All’esito del giudizio per cassazione, questa Corte, con la sentenza n. 2514/2019: i) accolse il secondo motivo del ricorso principale con cui i ricorrenti si dolevano dell’omessa pronunzia sull’eccezione di carenza totale di legittimazione attiva di NOME COGNOME e di carenza parziale di legittimazione attiva di NOME COGNOME per non avere il giudice a quo considerato il fatto decisivo che NOME COGNOME era deceduta dopo lo spirare del termine per proporre ricorso per cassazione avverso la sentenza n. 310/2012 della Corte d’Appello penale di Lecce e quindi aveva fatto consapevole acquiescenza alla detta sentenza, convenendo sul fatto che la pronuncia n. 310/2012 era passata in giudicato nei suoi confronti, e che, di conseguenza, la successiva sentenza di legittimità n. 1979/2014 che aveva deciso sul ricorso proposto solo da NOME COGNOME (oltre che dai coniugi NOME COGNOME e NOME COGNOME) non poteva avere alcun effetto nei confronti di NOME COGNOME; di conseguenza, i suoi eredi non potevano riassumere il giudizio; ii) il terzo motivo con cui i ricorrenti denunziavano l’omessa pronuncia sull’eccezione di prescrizione dell’azione di risarcimento danni, perché la corte territoriale aveva omesso di considerare che il fatto illecito alla base della richiesta risarcitoria era il reato di circonvenzione di incapace di cui all’art. 643 cod.pen., per il quale è prevista la pena massima di anni sei, e che quindi si prescrive, ex art. 157 cod.pen., in sei anni, ai sensi dell’art. 2947, 3° comma, cod.civ.: termine che avrebbe dovuto essere applicato anche all’azione civile risarcitoria per cui è causa; iii) il sesto motivo con cui i ricorrenti si dolevano che la corte territoriale, pur avendo rigettato la domanda concernente la declaratoria di nullità dell’atto di vendita del 10-4-2001 e pur avendo NOME COGNOME e NOME COGNOME provveduto alla trascrizione della detta domanda, non avesse poi ordinato al Conservatore dei Registri Immobiliari la cancellazione della trascrizione della detta domanda, perché, ai sensi dell’art. 2652, 1° comma, n. 6, e 2° comma, cod.civ.; iv) il
secondo motivo del ricorso incidentale di NOME COGNOME e di NOME COGNOME i quali lamentavano che la corte territoriale avesse rimesso ad altro giudice la liquidazione del danno, rilevando che, essendosi formato il giudicato agli effetti penali, ed essendo venuta meno, con l’esaurimento della fase penale del giudizio, la ragione stessa dell’attrazione dell’illecito civile nell’ambito delle regole della responsabilità penale, la domanda risarcitoria avrebbe dovuto essere esaminata non solo secondo le regole proprie dell’illecito aquiliano, ma anche nella sua totalità, senza quindi alcuna scissione tra ‘an” ed il “quantum”, non sussistendo, rispetto al giudizio di rinvio ex art. 622 cod.proc.pen. dinanzi al giudice civile competente per valore in grado di appello, altro ulteriore giudice.

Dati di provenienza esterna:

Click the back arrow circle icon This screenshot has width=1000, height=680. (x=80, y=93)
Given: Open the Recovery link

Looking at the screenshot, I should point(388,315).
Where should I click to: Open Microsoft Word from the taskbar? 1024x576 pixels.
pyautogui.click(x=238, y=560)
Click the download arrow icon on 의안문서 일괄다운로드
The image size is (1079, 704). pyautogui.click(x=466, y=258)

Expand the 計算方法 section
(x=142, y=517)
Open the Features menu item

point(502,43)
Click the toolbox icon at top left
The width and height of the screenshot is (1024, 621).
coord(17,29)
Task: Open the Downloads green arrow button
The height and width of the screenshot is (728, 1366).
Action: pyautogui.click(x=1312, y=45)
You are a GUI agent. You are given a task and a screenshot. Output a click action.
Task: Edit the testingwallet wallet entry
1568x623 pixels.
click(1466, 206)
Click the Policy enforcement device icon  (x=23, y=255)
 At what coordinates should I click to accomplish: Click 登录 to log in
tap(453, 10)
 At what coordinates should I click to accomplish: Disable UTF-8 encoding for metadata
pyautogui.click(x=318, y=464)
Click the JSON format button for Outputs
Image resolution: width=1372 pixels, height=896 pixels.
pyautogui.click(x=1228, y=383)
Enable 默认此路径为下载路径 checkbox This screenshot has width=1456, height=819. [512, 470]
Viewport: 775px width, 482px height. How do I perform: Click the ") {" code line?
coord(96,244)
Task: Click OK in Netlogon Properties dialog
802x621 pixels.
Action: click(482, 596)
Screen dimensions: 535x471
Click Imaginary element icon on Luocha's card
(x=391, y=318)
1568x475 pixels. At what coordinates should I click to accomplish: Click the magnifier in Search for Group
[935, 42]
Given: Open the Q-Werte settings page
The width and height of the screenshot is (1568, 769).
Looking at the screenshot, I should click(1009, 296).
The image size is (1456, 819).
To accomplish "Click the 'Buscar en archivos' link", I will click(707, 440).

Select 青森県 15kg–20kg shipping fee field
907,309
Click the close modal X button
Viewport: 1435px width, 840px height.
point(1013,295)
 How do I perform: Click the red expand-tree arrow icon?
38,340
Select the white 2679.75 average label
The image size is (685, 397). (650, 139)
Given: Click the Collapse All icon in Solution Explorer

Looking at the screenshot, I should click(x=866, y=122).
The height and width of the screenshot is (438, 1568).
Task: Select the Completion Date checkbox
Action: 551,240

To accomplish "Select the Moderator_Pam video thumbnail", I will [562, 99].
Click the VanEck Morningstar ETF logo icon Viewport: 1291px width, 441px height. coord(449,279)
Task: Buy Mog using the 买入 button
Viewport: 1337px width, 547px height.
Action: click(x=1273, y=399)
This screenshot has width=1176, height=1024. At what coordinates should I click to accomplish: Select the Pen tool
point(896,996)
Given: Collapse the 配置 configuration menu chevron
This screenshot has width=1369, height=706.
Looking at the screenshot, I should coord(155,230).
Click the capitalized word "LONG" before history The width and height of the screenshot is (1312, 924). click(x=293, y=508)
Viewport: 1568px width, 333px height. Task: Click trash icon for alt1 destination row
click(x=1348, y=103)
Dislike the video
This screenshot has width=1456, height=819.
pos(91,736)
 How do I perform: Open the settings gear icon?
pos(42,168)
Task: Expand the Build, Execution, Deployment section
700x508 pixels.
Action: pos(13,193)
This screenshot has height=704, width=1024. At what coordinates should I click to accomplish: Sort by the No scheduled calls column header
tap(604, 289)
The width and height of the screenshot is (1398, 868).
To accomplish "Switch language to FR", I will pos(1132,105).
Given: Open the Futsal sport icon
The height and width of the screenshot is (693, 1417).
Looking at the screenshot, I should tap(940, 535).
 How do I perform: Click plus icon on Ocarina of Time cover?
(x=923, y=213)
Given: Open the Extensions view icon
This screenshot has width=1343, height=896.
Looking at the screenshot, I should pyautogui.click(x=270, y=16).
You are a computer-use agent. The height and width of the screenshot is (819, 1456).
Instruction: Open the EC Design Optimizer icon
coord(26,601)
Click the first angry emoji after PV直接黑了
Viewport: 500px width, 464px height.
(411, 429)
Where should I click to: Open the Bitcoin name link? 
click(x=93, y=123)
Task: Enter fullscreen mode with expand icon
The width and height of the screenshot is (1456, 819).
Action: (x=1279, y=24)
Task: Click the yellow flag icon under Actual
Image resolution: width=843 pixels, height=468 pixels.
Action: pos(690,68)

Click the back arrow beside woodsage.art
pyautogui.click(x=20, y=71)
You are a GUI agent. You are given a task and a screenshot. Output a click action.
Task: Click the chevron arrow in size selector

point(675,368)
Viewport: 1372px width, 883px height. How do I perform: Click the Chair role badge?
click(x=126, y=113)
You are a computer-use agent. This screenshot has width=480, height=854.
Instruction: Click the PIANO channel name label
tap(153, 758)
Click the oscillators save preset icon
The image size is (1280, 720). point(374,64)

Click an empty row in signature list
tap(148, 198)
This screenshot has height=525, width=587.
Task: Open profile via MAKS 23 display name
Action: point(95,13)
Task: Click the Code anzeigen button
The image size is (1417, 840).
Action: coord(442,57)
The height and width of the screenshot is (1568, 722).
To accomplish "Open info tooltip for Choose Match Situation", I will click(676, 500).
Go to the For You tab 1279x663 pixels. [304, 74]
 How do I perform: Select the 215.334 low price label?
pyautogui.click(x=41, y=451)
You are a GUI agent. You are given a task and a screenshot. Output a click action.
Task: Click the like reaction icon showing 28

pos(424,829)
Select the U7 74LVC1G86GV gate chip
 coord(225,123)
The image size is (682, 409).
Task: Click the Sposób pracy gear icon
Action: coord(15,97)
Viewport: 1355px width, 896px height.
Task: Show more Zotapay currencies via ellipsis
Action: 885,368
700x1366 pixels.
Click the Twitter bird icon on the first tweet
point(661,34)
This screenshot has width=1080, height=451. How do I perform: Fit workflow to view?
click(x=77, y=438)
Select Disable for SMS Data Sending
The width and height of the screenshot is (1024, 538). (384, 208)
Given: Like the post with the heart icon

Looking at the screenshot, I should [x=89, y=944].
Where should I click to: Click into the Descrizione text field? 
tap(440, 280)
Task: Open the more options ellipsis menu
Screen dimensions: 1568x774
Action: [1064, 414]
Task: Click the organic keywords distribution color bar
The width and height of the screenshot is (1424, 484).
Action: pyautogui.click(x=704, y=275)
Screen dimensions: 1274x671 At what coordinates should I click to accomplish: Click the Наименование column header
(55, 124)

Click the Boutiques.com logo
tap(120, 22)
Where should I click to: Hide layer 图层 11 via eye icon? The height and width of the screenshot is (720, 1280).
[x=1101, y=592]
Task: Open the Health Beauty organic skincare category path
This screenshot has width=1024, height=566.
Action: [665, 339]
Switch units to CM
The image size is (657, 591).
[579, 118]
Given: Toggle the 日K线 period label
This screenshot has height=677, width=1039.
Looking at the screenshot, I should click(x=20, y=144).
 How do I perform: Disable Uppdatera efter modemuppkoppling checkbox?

La Corte d’Appello di Lecce, con la sentenza n. 259/2022, resa pubblica in data 25/02/2022, all’esito del giudizio promosso da NOME COGNOME e da NOME COGNOME ha dichiarato la carenza totale di legittimazione processuale attiva di NOME COGNOME e la carenza parziale di legittimazione attiva di NOME COGNOME erede di NOME COGNOME ha dichiarato prescritta l’azione di risarcimento dei danno per i fatti avvenuti prima del 2002, ha ordinato la cancellazione della trascrizione della domanda di nullità avente ad oggetto l’atto di vendita del 10.04.2021.
I coniugi NOME COGNOME e NOME COGNOME ricorrono per la cassazione di detta sentenza, formulando tre motivi.
NOME COGNOME in qualità di erede di NOME COGNOME e di NOME COGNOME e NOME COGNOME in qualità di erede di NOME COGNOME resistono con controricorso.
La trattazione del ricorso è stata fissata ai sensi dell’art. 380 -bis 1 cod.proc.civ.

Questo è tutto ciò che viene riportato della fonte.